Als Leserin (und noch dazu als Frau, die das Hamsterrad des Alltags nur zu gut
kennt) fühlte ich mich hier sehr angesprochen. Junge Frau mit Katze hält
unserer Gesellschaft einen Spiegel vor: Er zeigt die Kehrseite der
vermeintlichen Selbstverwirklichung. Trotz des ernsten Gehalts ist das Buch
aber nie bleischwer, sondern vermittelt auch eine Zuversicht: Wandel ist
möglich. Es stellt die Frage, wie wir leben wollen, und ermutigt dazu,
Konventionen zu hinterfragen. Damit leistet der Roman einen relevanten
Debattenbeitrag, gerade in Zeiten, in denen Burnout, Mental Health und
Work-Life-Balance allgegenwärtige Themen sind.
Persönliche Wirkung
Elas Geschichte hat mich emotional abgeholt. An manchen
Stellen fühlte ich mich fast, als würde ich eine gute Freundin auf dem Weg
durch ihre Krise begleiten. Ich hatte immer wieder das befreiende Gefühl: Du
bist nicht allein. Genau diese Wirkung schätze ich an Literatur sehr. Daniela
Dröscher gelingt es, ein individuelles Schicksal so zu erzählen, dass es
universelle Gültigkeit erhält.

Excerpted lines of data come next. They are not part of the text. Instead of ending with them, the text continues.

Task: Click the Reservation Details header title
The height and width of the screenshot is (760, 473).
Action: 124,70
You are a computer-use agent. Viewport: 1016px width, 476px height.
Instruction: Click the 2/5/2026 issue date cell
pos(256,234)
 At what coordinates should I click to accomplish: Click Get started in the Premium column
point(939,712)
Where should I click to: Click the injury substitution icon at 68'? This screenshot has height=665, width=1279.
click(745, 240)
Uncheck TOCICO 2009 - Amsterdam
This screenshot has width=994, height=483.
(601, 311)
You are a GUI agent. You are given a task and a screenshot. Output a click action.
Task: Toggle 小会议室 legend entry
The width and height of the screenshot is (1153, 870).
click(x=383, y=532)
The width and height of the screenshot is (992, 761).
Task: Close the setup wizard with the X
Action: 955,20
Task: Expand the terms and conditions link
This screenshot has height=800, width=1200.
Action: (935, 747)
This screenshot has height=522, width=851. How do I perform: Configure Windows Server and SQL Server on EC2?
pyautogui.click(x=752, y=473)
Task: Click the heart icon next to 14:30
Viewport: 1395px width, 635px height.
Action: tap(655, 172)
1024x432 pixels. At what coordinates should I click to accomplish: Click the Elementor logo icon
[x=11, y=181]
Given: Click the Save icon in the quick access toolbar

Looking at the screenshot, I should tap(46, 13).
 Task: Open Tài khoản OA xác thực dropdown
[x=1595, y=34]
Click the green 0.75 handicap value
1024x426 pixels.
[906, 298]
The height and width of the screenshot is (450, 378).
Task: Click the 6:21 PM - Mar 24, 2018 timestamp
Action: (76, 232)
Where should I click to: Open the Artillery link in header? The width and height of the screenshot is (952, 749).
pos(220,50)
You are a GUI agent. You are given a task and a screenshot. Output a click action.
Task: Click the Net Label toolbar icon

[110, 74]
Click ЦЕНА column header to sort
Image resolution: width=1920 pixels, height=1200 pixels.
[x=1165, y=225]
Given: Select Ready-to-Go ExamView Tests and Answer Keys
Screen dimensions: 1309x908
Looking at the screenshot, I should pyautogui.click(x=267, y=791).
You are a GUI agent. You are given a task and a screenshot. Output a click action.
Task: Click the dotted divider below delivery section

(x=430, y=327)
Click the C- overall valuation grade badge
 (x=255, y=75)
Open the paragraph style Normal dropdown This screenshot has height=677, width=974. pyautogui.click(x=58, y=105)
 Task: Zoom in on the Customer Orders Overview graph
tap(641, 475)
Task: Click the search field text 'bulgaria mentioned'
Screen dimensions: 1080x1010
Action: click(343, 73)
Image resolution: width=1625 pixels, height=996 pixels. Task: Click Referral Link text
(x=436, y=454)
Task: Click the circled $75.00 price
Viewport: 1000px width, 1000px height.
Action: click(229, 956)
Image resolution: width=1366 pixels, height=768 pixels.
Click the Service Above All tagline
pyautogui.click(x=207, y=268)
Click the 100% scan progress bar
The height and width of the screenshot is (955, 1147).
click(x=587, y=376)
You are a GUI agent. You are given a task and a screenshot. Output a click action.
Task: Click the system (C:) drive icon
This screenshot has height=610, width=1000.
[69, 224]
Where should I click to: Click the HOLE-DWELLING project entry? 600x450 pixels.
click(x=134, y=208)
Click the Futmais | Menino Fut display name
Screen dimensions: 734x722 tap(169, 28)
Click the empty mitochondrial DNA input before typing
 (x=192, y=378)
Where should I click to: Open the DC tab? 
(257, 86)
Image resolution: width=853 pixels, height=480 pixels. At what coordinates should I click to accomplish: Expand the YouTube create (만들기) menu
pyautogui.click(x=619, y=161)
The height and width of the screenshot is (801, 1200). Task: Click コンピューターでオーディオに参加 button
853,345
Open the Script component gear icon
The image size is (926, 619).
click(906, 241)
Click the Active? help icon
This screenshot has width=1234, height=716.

Viele Menschen (nicht nur Frauen) werden in der Protagonistin
Aspekte ihrer eigenen Erfahrungen erkennen, seien es Leistungsdruck im Studium
oder Job, das Gefühl der Erschöpfung, wenn zu viel auf einmal kommt, oder die
Frage „Wer bin ich eigentlich jenseits meiner Arbeit?“. Bei mir persönlich hat
der Roman einen Nerv getroffen, weil ich ähnliche Fragen aus meinem eigenen
Werdegang kenne. Nach der letzten Seite habe ich das Buch mit einem
zufriedenen, aber nachdenklichen Seufzer zugeklappt. Ohne zu viel zu verraten:
Die finale Wendung in Elas Leben, die ihr letztlich Besserung bringt, hat mich
persönlich sehr bewegt. Sie steht sinnbildlich dafür, dass man sein Schicksal
in die Hand nehmen kann und manchmal radikale Schritte nötig sind, um „heil“ zu
werden. Diese Botschaft nehme ich für mich mit.
Ich kann den Roman allen empfehlen, die sich für
tiefgründige Gegenwartsliteratur interessieren und bereit sind, sich auf eine
Reise durch Krisen und Erkenntnisse einzulassen, an deren Ende ein
Hoffnungsschimmer wartet.
Quellenhinweise
Für diese Rezension wurden neben meiner eigenen Lektüre u.a. folgende Quellen für Hintergrundinformationen herangezogen: deutschlandfunkkultur.de, eulenmatz-liest.com, lust-auf-literatur.com, editionf.com, kiwi-verlag.de, literaturbuero-nrw.de.